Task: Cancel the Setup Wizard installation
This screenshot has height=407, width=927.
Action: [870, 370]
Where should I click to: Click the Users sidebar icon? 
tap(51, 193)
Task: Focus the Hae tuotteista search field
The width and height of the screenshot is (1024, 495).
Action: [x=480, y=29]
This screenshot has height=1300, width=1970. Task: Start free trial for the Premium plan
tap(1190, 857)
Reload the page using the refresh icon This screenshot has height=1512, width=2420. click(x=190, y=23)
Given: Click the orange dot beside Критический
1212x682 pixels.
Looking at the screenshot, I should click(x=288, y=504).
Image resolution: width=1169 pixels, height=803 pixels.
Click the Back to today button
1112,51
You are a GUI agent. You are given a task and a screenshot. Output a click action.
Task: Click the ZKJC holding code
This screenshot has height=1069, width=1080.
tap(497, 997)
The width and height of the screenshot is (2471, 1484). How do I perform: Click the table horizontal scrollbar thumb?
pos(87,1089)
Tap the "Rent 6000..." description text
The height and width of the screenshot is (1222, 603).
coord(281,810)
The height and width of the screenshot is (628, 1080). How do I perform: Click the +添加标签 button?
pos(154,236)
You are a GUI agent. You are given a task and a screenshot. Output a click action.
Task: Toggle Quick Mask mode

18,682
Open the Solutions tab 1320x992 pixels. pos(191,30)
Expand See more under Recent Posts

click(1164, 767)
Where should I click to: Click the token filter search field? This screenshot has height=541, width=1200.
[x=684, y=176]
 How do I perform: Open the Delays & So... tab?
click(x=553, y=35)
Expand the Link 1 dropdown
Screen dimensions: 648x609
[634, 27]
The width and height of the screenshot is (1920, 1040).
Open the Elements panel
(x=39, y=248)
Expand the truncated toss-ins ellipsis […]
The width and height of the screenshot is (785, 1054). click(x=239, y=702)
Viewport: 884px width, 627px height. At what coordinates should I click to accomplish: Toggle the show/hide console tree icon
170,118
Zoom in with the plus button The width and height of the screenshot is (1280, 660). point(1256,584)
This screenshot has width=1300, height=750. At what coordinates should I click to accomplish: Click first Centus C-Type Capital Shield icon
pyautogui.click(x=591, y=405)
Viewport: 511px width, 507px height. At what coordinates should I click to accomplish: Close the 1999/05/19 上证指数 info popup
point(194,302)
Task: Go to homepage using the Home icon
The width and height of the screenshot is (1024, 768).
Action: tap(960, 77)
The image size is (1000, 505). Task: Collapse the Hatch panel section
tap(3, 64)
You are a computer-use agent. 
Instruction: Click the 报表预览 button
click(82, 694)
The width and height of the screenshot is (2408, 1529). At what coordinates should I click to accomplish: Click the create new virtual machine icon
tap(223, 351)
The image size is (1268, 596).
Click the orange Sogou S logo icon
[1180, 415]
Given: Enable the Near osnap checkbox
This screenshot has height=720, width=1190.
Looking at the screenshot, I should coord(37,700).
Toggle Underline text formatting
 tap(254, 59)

[Task directions] Rewrite the records from the line containing "Task: Go to homepage using the Home icon" down through the line containing "click(82, 694)", swapping "Hatch panel" for "Layers panel" and keeping everything else unchanged.

[Task answer]
Task: Go to homepage using the Home icon
The width and height of the screenshot is (1024, 768).
Action: tap(960, 77)
The image size is (1000, 505). Task: Collapse the Layers panel section
tap(3, 64)
You are a computer-use agent. 
Instruction: Click the 报表预览 button
click(82, 694)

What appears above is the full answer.